> Try it: Report every line below that holds the word "pixels".

BEGIN Data for analysis

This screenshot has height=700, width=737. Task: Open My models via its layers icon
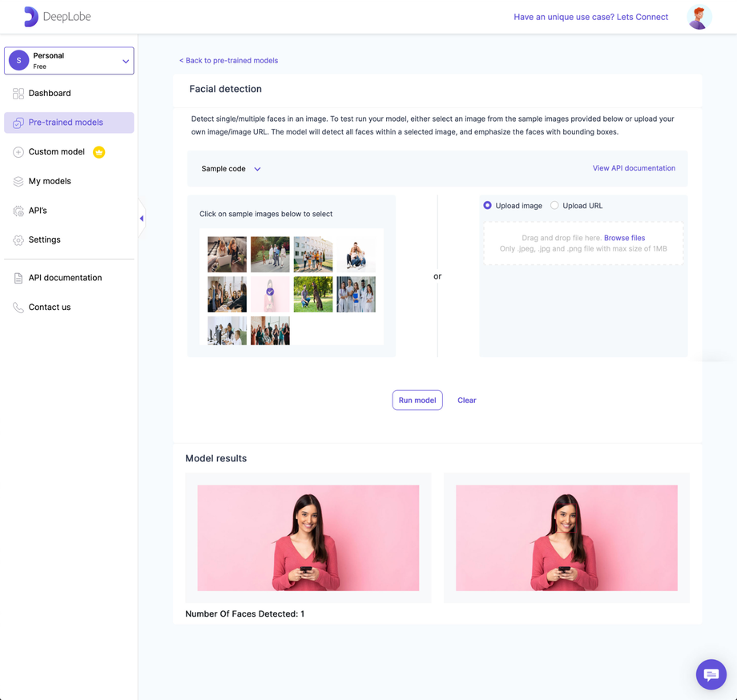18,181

END Data for analysis
BEGIN Data for analysis

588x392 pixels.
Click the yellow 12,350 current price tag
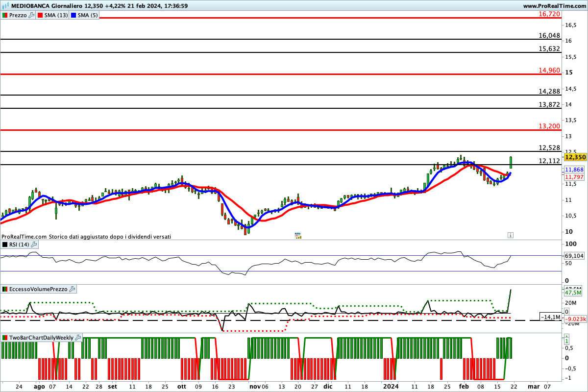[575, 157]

END Data for analysis
BEGIN Data for analysis

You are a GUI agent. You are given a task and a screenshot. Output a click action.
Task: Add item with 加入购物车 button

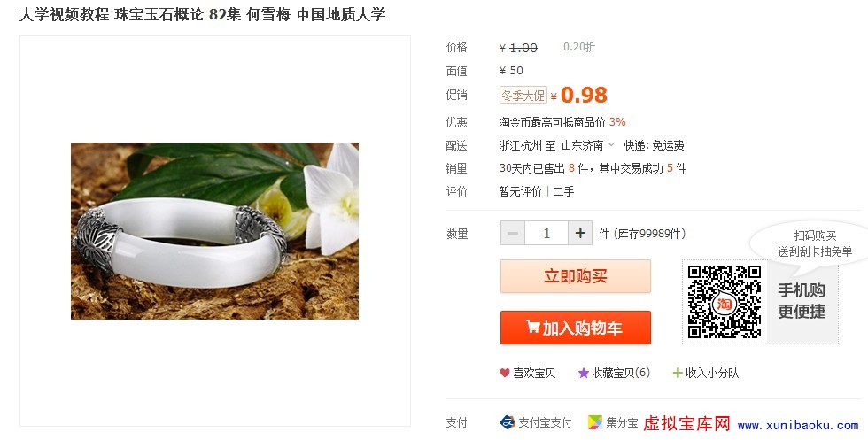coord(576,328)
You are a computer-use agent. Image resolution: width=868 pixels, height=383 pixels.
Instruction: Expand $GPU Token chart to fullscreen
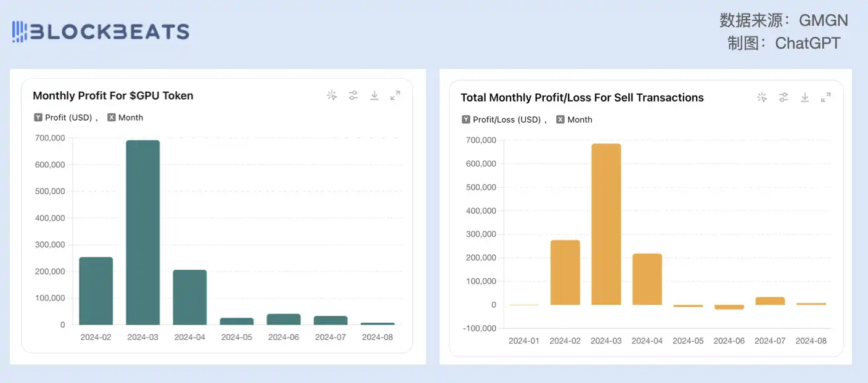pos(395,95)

END Data for analysis

> Answer box:
588x392 pixels.
You are a computer-use agent. Image resolution: width=868 pixels, height=383 pixels.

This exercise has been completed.